* _RAW DATA_
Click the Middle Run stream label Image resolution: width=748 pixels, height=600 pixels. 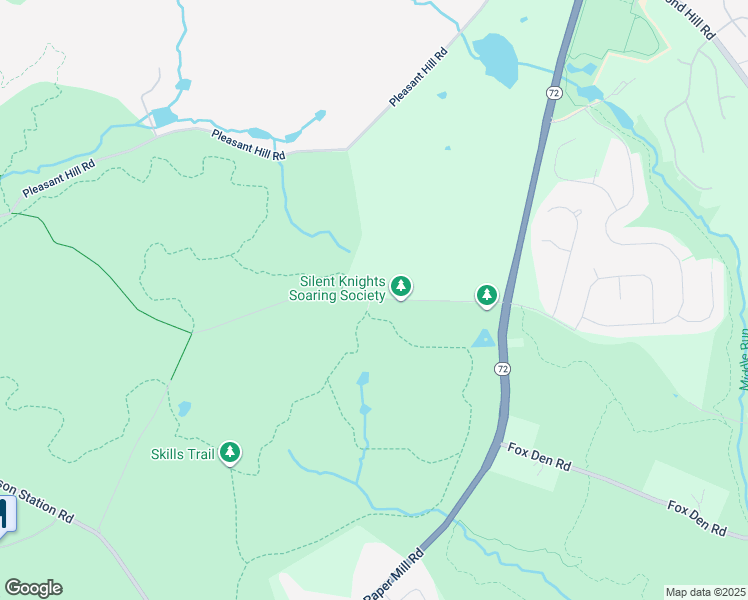744,359
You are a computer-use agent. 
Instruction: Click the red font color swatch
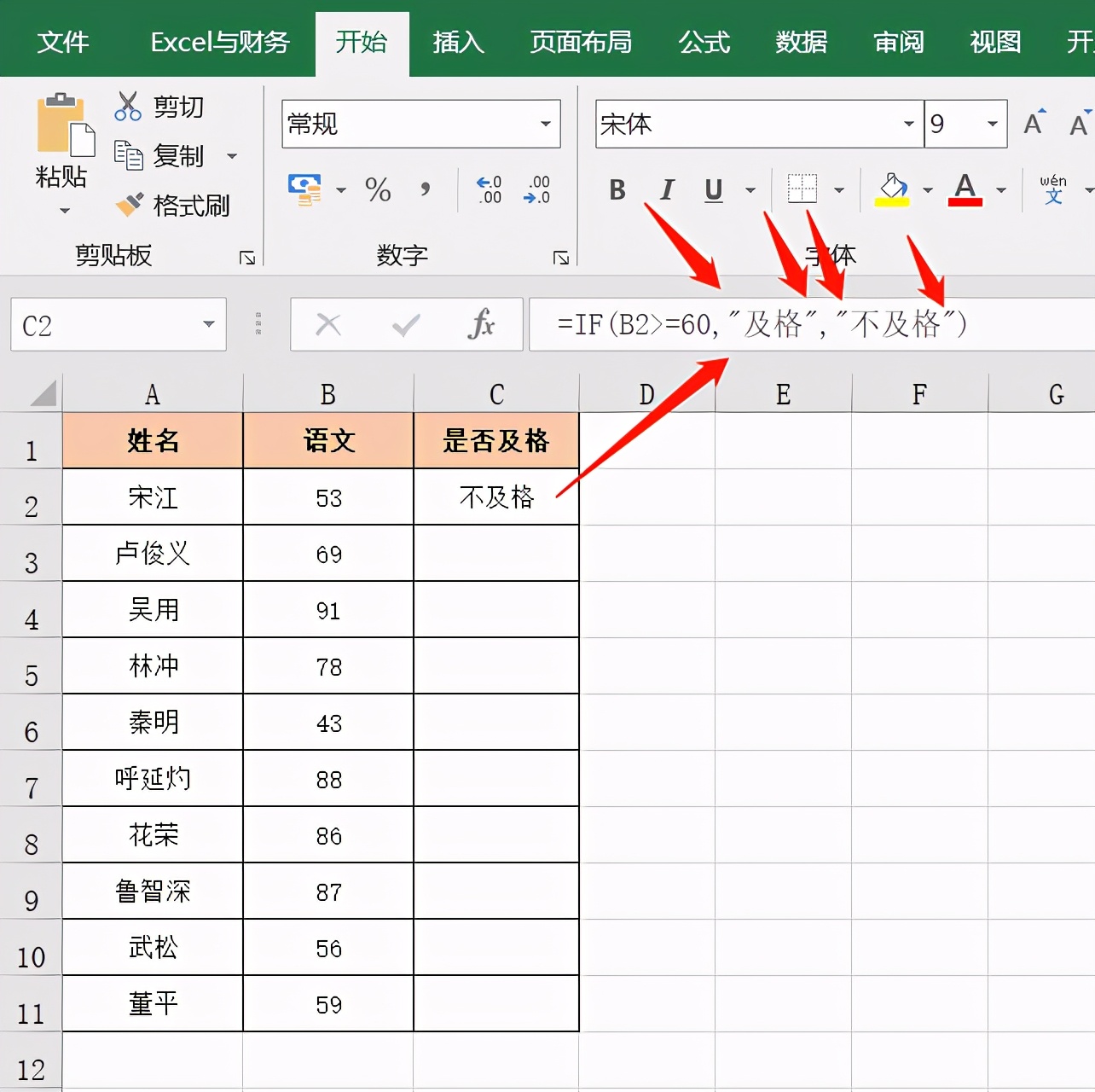pyautogui.click(x=964, y=200)
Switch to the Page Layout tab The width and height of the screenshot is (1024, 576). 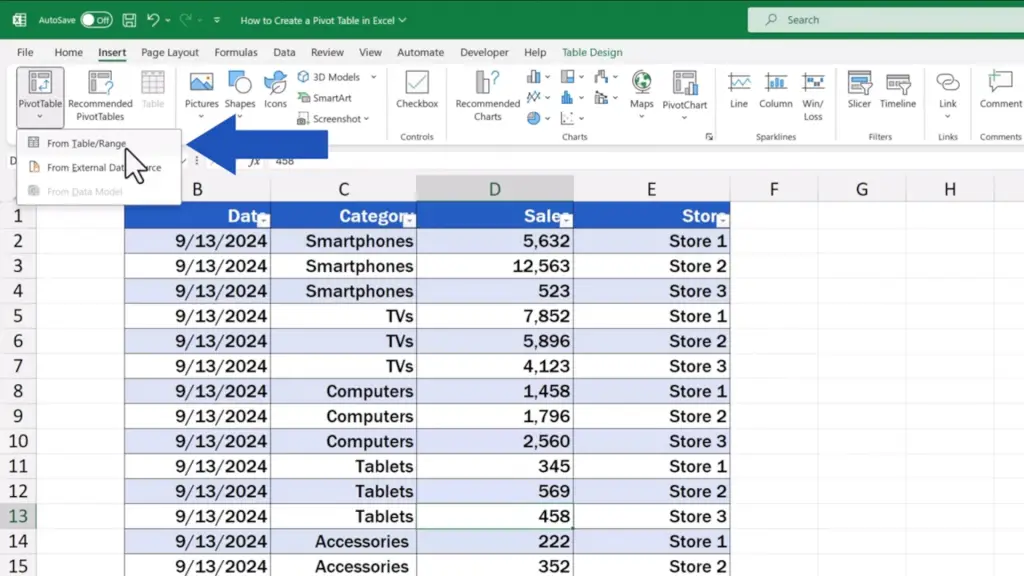(170, 52)
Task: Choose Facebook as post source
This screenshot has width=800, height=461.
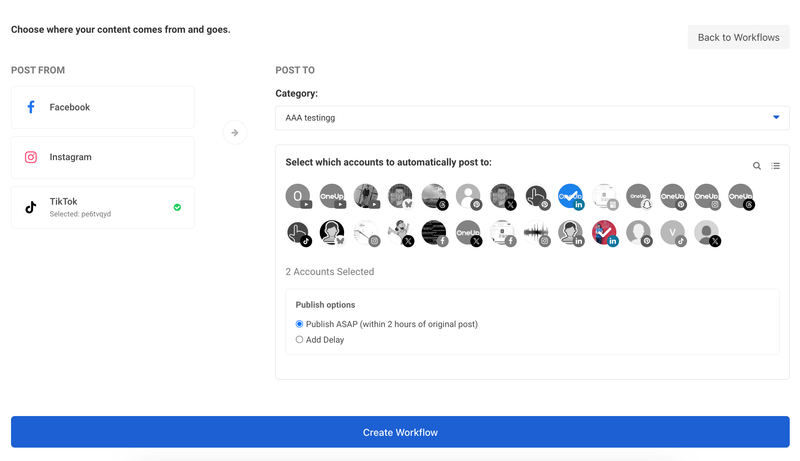Action: [x=103, y=107]
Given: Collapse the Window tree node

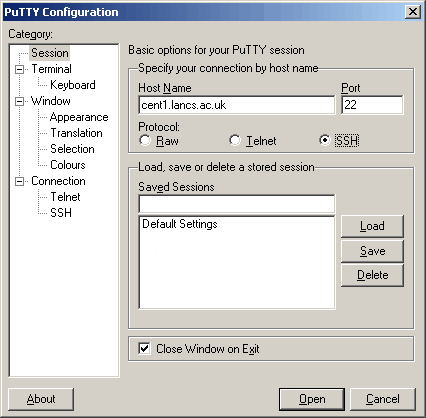Looking at the screenshot, I should (20, 101).
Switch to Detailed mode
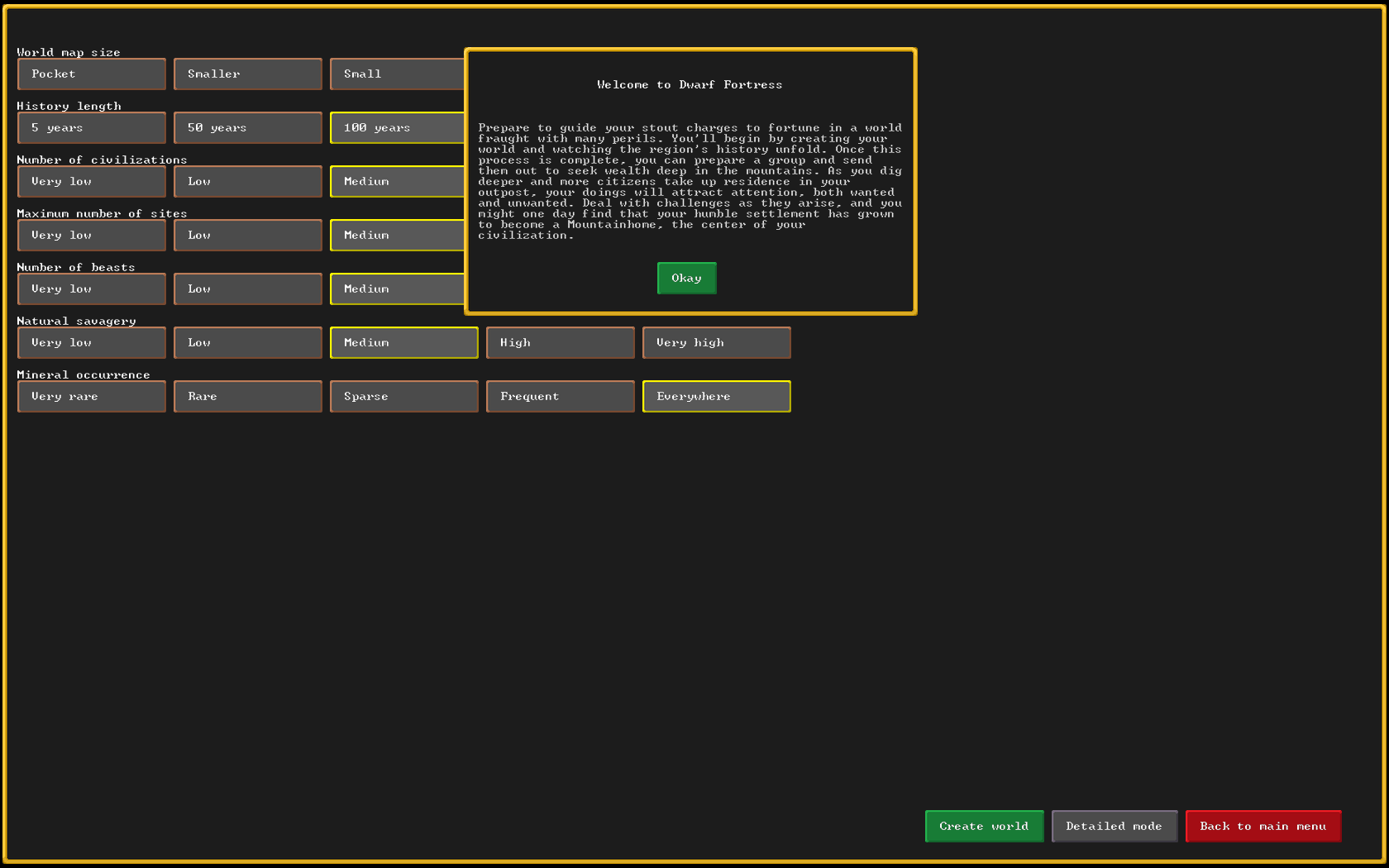The width and height of the screenshot is (1389, 868). [x=1114, y=827]
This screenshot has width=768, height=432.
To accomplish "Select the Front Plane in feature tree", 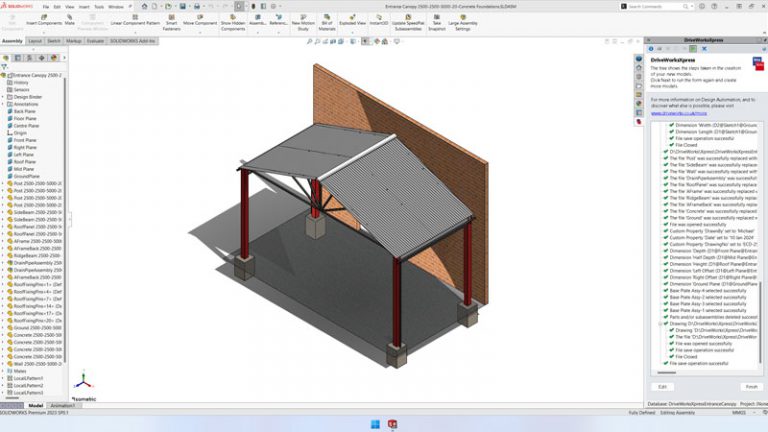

* _WHAT YOU HAVE TO DO_
In the data above, find the line containing "Task: Choose Facebook as post source"; from there, please write out each line through the end, exactly, with the pictures omitted.

* _SOLVED PROBLEM_
Task: Choose Facebook as post source
This screenshot has width=800, height=461.
Action: [x=103, y=107]
Given: Collapse the Window tree node

Looking at the screenshot, I should (20, 101).
Switch to Detailed mode
The width and height of the screenshot is (1389, 868). [x=1114, y=827]
This screenshot has width=768, height=432.
To accomplish "Select the Front Plane in feature tree", 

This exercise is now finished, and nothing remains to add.